Records for locating displayed items:
····················

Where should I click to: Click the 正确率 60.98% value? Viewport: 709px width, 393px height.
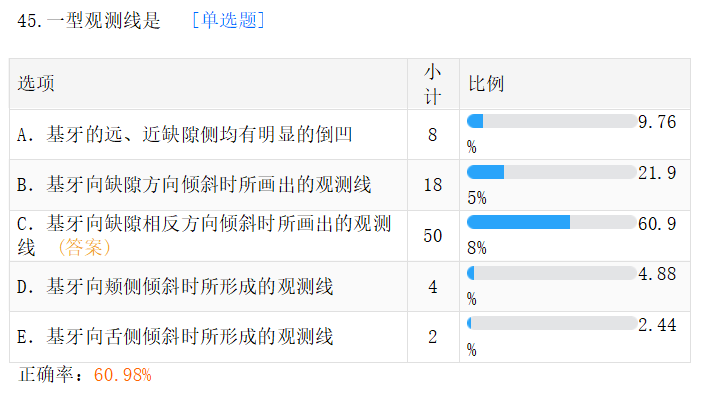[123, 375]

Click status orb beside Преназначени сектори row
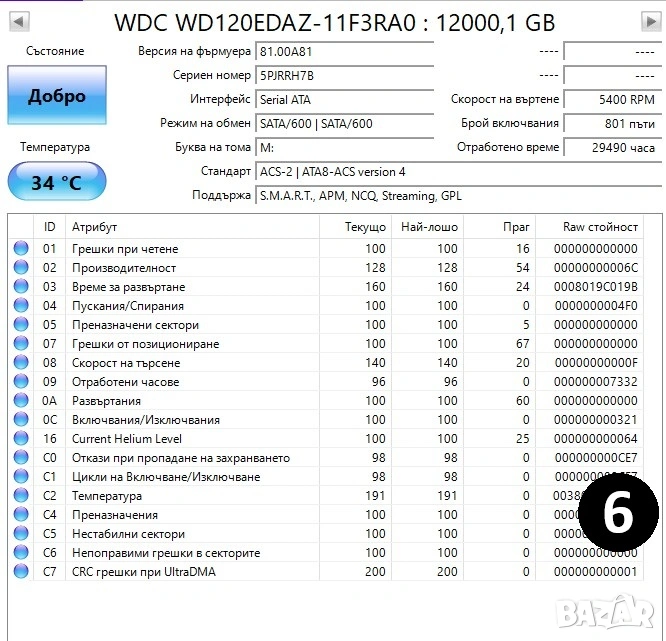tap(21, 325)
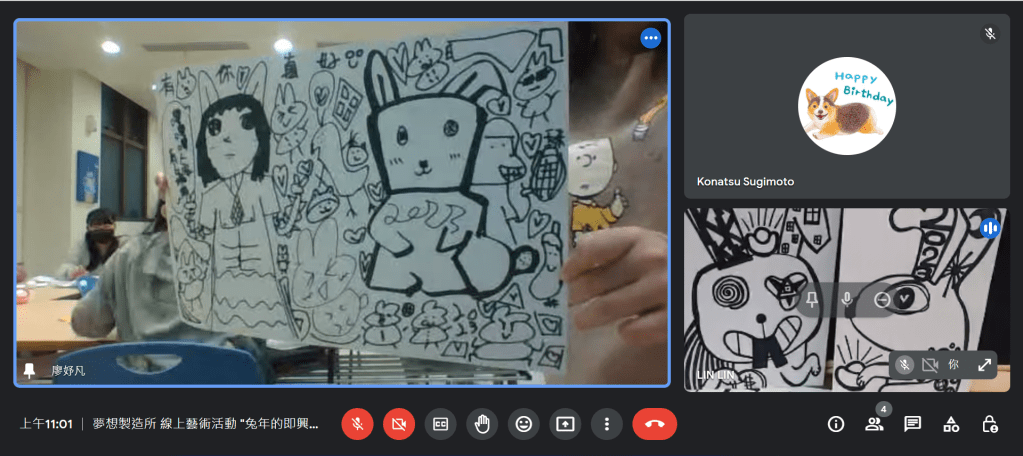Screen dimensions: 1023x456
Task: Open the Activities panel
Action: 951,424
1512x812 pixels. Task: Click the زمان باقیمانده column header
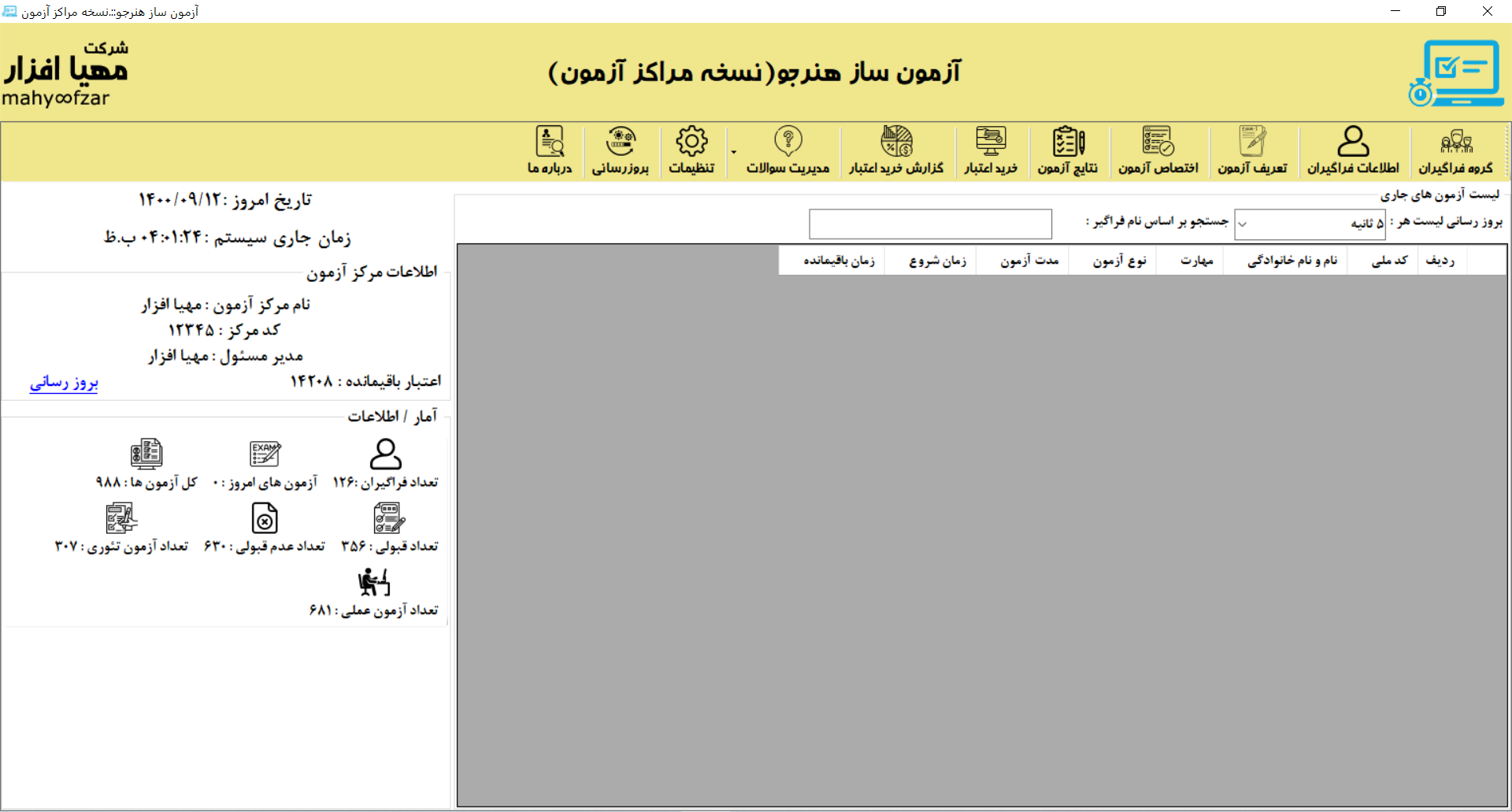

····················

Work to complete: Write out every line of the records word for word, leaving out the pictures.

Task answer:
Where should I click to: Click the 正确率 60.98% value? Viewport: 709px width, 393px height.
[123, 375]

Click status orb beside Преназначени сектори row
tap(21, 325)
Screen dimensions: 1023x456
Task: Open the Activities panel
Action: 951,424
1512x812 pixels. Task: Click the زمان باقیمانده column header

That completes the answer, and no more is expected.